## What to produce
The answer must be the full listing, written out exactly.
Supplied records section start
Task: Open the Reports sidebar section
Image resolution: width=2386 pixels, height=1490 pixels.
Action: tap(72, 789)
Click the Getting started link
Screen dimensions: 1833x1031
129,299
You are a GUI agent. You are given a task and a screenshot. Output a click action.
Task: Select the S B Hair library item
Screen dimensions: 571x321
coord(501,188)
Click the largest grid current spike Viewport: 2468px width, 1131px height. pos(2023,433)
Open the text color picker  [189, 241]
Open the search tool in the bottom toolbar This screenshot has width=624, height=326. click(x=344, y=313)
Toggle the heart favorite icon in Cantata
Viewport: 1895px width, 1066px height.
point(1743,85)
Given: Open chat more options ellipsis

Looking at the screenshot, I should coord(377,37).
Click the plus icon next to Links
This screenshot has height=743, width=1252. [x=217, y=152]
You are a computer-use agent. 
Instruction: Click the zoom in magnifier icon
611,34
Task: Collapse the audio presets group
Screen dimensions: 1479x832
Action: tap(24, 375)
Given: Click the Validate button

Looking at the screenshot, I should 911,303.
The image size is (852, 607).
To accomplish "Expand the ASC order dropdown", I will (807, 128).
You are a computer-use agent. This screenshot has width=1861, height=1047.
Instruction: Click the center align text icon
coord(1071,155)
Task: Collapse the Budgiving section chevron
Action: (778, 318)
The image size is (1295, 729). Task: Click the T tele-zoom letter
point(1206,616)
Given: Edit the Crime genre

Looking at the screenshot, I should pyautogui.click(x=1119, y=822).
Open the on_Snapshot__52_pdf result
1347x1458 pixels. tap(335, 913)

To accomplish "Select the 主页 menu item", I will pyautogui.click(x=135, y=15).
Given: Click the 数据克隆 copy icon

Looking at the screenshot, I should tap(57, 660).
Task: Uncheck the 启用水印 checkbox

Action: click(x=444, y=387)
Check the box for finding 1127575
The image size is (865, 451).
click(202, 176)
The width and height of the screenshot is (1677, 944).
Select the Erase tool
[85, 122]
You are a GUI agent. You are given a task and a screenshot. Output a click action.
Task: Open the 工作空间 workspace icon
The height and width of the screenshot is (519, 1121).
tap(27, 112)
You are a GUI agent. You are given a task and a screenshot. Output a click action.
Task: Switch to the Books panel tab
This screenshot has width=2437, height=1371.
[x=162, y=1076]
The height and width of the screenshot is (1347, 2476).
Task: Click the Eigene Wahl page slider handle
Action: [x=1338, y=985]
Supplied records section end
## Exercise output
Task: Open the Reports sidebar section
Image resolution: width=2386 pixels, height=1490 pixels.
Action: tap(72, 789)
Click the Getting started link
Screen dimensions: 1833x1031
129,299
You are a GUI agent. You are given a task and a screenshot. Output a click action.
Task: Select the S B Hair library item
Screen dimensions: 571x321
coord(501,188)
Click the largest grid current spike Viewport: 2468px width, 1131px height. pos(2023,433)
Open the text color picker  [189, 241]
Open the search tool in the bottom toolbar This screenshot has width=624, height=326. click(x=344, y=313)
Toggle the heart favorite icon in Cantata
Viewport: 1895px width, 1066px height.
point(1743,85)
Given: Open chat more options ellipsis

Looking at the screenshot, I should coord(377,37).
Click the plus icon next to Links
This screenshot has height=743, width=1252. [x=217, y=152]
You are a computer-use agent. 
Instruction: Click the zoom in magnifier icon
611,34
Task: Collapse the audio presets group
Screen dimensions: 1479x832
Action: tap(24, 375)
Given: Click the Validate button

Looking at the screenshot, I should 911,303.
The image size is (852, 607).
To accomplish "Expand the ASC order dropdown", I will (807, 128).
You are a computer-use agent. This screenshot has width=1861, height=1047.
Instruction: Click the center align text icon
coord(1071,155)
Task: Collapse the Budgiving section chevron
Action: (778, 318)
The image size is (1295, 729). Task: Click the T tele-zoom letter
point(1206,616)
Given: Edit the Crime genre

Looking at the screenshot, I should pyautogui.click(x=1119, y=822).
Open the on_Snapshot__52_pdf result
1347x1458 pixels. tap(335, 913)

To accomplish "Select the 主页 menu item", I will pyautogui.click(x=135, y=15).
Given: Click the 数据克隆 copy icon

Looking at the screenshot, I should tap(57, 660).
Task: Uncheck the 启用水印 checkbox

Action: click(x=444, y=387)
Check the box for finding 1127575
The image size is (865, 451).
click(202, 176)
The width and height of the screenshot is (1677, 944).
Select the Erase tool
[85, 122]
You are a GUI agent. You are given a task and a screenshot. Output a click action.
Task: Open the 工作空间 workspace icon
The height and width of the screenshot is (519, 1121).
tap(27, 112)
You are a GUI agent. You are given a task and a screenshot. Output a click action.
Task: Switch to the Books panel tab
This screenshot has width=2437, height=1371.
[x=162, y=1076]
The height and width of the screenshot is (1347, 2476).
Task: Click the Eigene Wahl page slider handle
Action: [x=1338, y=985]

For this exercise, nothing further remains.